Forums

Unfortunately no one can be told what FluxBB is - you have to see it for yourself.

You are not logged in.

#1 2010-05-20 12:28:24

Pierre
Member
From: Germany/Bonn
Registered: 2010-05-20
Posts: 50
Website

Improving performance for large topics

Hi,

if a topic has a lot of posts (like 20 thousand and more) fluxbb needs quite a long time to display the last pages. The reason is the usage of mysql's LIMIT with an offset. This is extremely inefficient. For example if I have aa thread with 40k posts fluxbb will do something like "SELECT *... LIMIT 40000, 25". Even if you only want to display the last 25 posts mysql will have to load the 40k previous ones.

The solution to this is quite simple: Just manually index your posts. For my forum I added a new column called count to each post entry which represents its position within the thread. First posting has 1, second 2, third 3 and so on. (don't forget to recount all posts if you delete a post from within a thread) You might need to create an mysql index for this column then.

Using this data structure you can replace the LIMIT usage with something like "SELECT * ... WHERE count BETWEEN 40000 AND 40025". This will result in a huge performance improvement and less load/ram usage. Using this method it doesn't really matter how many posts you have within one thread.

If wanted I could point you to an example thread; I also have the source code (but its a self written board not fluxbb; so might not be that helpful)

Btw: This method can be used at other places where LIMIT with an offset is used. (but afaik you can only display in ascending or descending order then)

Greetings,

Pierre

Offline

#2 2010-05-20 14:48:04

Smartys
Former Developer
Registered: 2008-04-27
Posts: 3,139
Website

Re: Improving performance for large topics

There are much better ways to improve performance without needing to maintain an index (which carries a performance penalty of its own and isn't as easy to do in a safe way as you seem to think it is).

In this case, you can split out the query in viewtopic.php into two queries: one that gets post IDs and one that joins those post IDs. That way, MySQL handles 40k rows that only consist of integers: once it filters, you then perform the joins.

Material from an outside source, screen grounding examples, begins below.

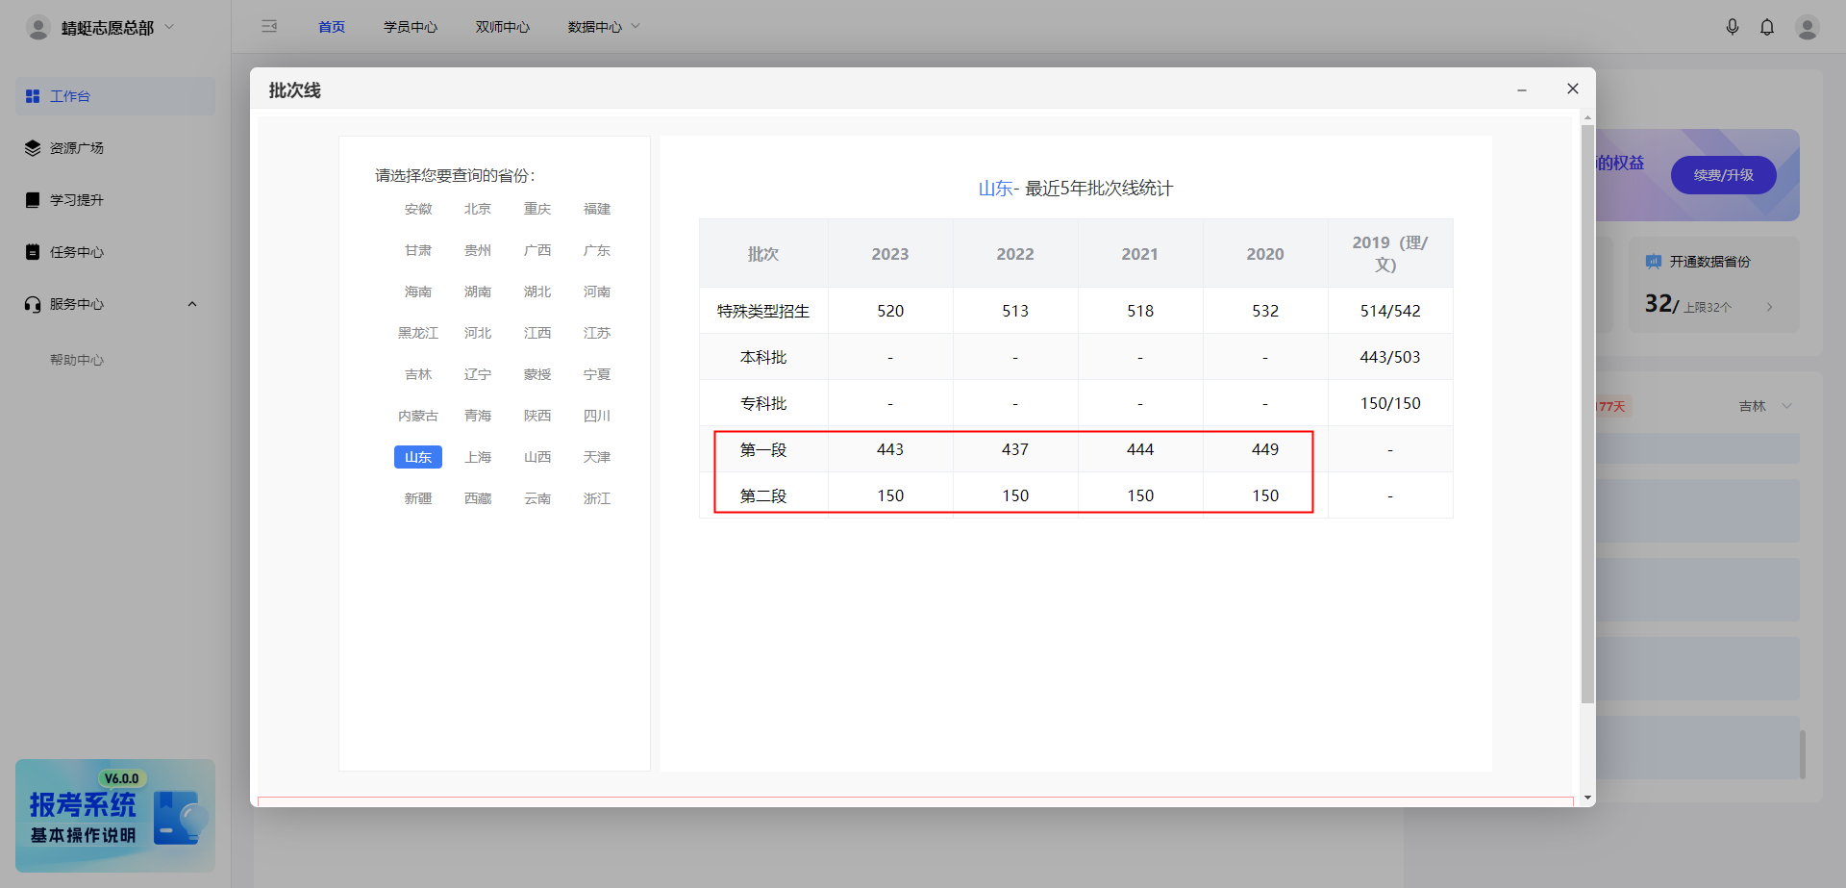Image resolution: width=1846 pixels, height=888 pixels.
Task: Go to the 首页 tab
Action: 331,26
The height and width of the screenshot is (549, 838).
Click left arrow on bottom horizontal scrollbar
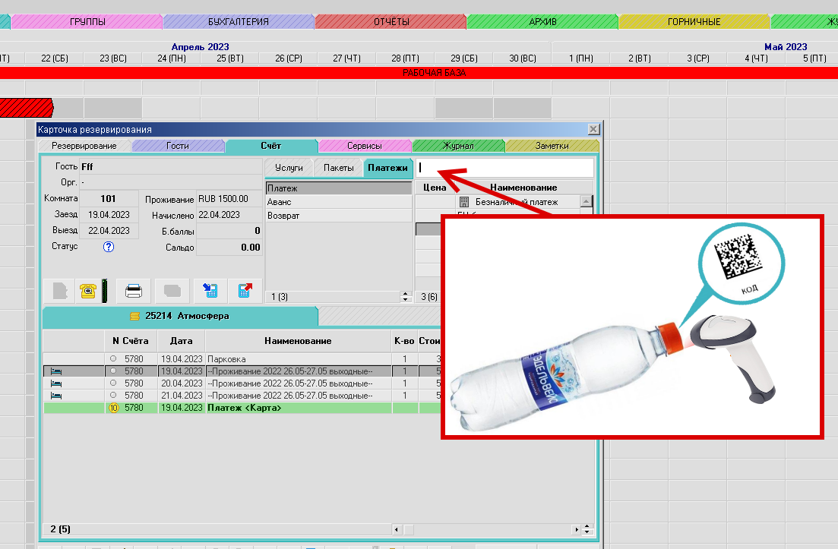click(397, 528)
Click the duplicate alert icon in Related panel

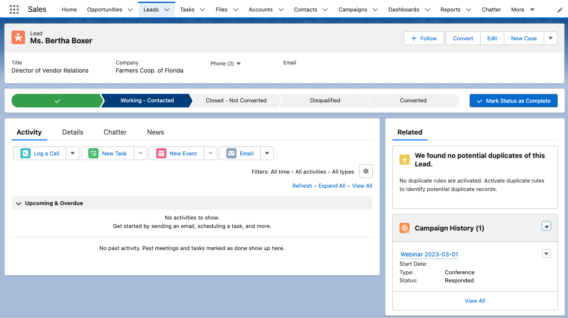point(404,160)
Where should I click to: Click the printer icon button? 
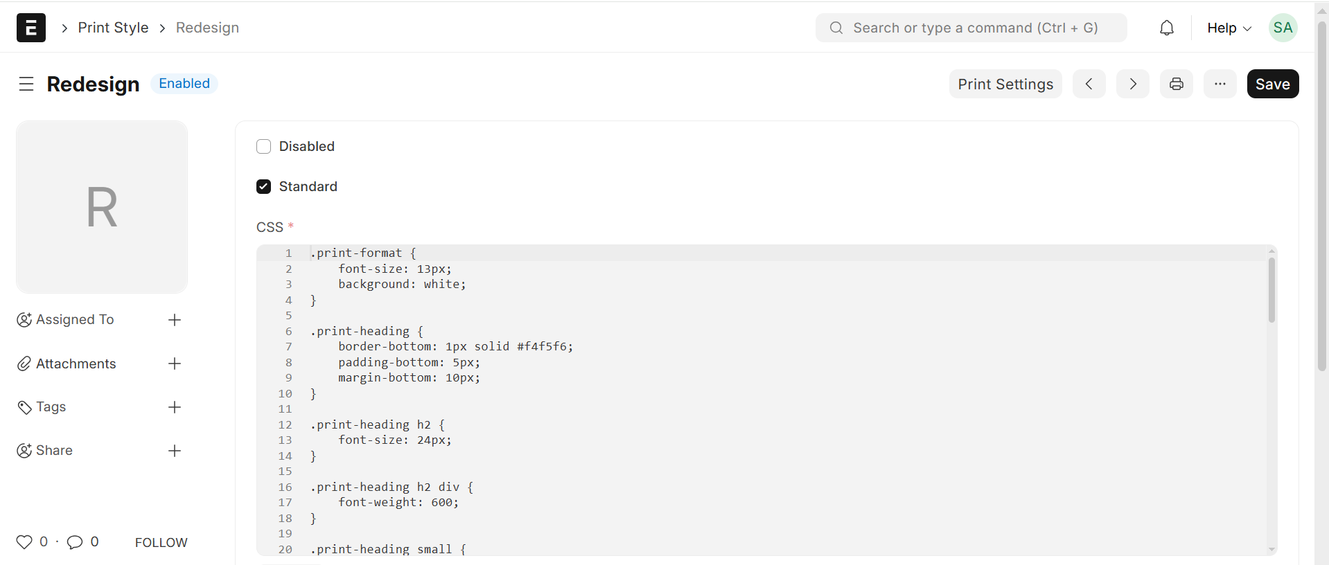1176,84
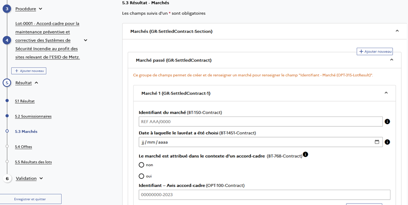Viewport: 408px width, 205px height.
Task: Open the 5.4 Offres step
Action: (x=23, y=147)
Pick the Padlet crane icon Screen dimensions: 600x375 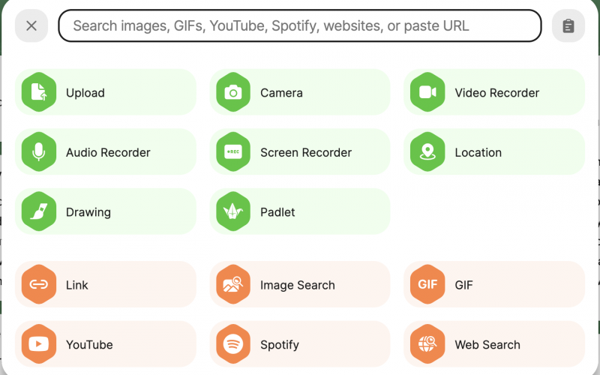[x=233, y=212]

Last edited by Smartys (2010-05-20 14:48:39)

Offline

#3 2010-05-20 15:49:06

Franz
Lead developer
From: Germany
Registered: 2008-05-13
Posts: 6,684
Website

Re: Improving performance for large topics

But that would only be a performance improvements on big topics and on pages other than the first, right, Smartys?


fluxbb.de | develoPHP

"As code is more often read than written it's really important to write clean code."

Offline

#4 2010-05-20 16:42:24

Smartys
Former Developer
Registered: 2008-04-27
Posts: 3,139
Website

Re: Improving performance for large topics

The performance boost is most noticeable on large topics, yes. The idea originally came from a topic on the phpBB forums about how to cope with scaling (they had a similar suggestion). It's not something I would recommend unless the forum is experiencing issues with large topics.

Offline

#5 2010-05-20 20:50:27

Jérémie
Member
From: France
Registered: 2008-04-30
Posts: 629
Website

Re: Improving performance for large topics

Has anyone done some testing about what's "large" in this particular issue?

Offline

#6 2010-05-20 22:00:47

Pierre
Member
From: Germany/Bonn
Registered: 2010-05-20
Posts: 50
Website

Re: Improving performance for large topics

Smartys wrote:

There are much better ways to improve performance without needing to maintain an index (which carries a performance penalty of its own and isn't as easy to do in a safe way as you seem to think it is).

There is only a very small overhead if you add a posting (you simply have to add 1 to the last used count entry. If you delete posts you have to more or less renumber all...but this is still very fast. All in all posts are far more often read than deleted.

There should be no performance impact on reading posts using this "index". In fact all topics with more than one page should benefit from this.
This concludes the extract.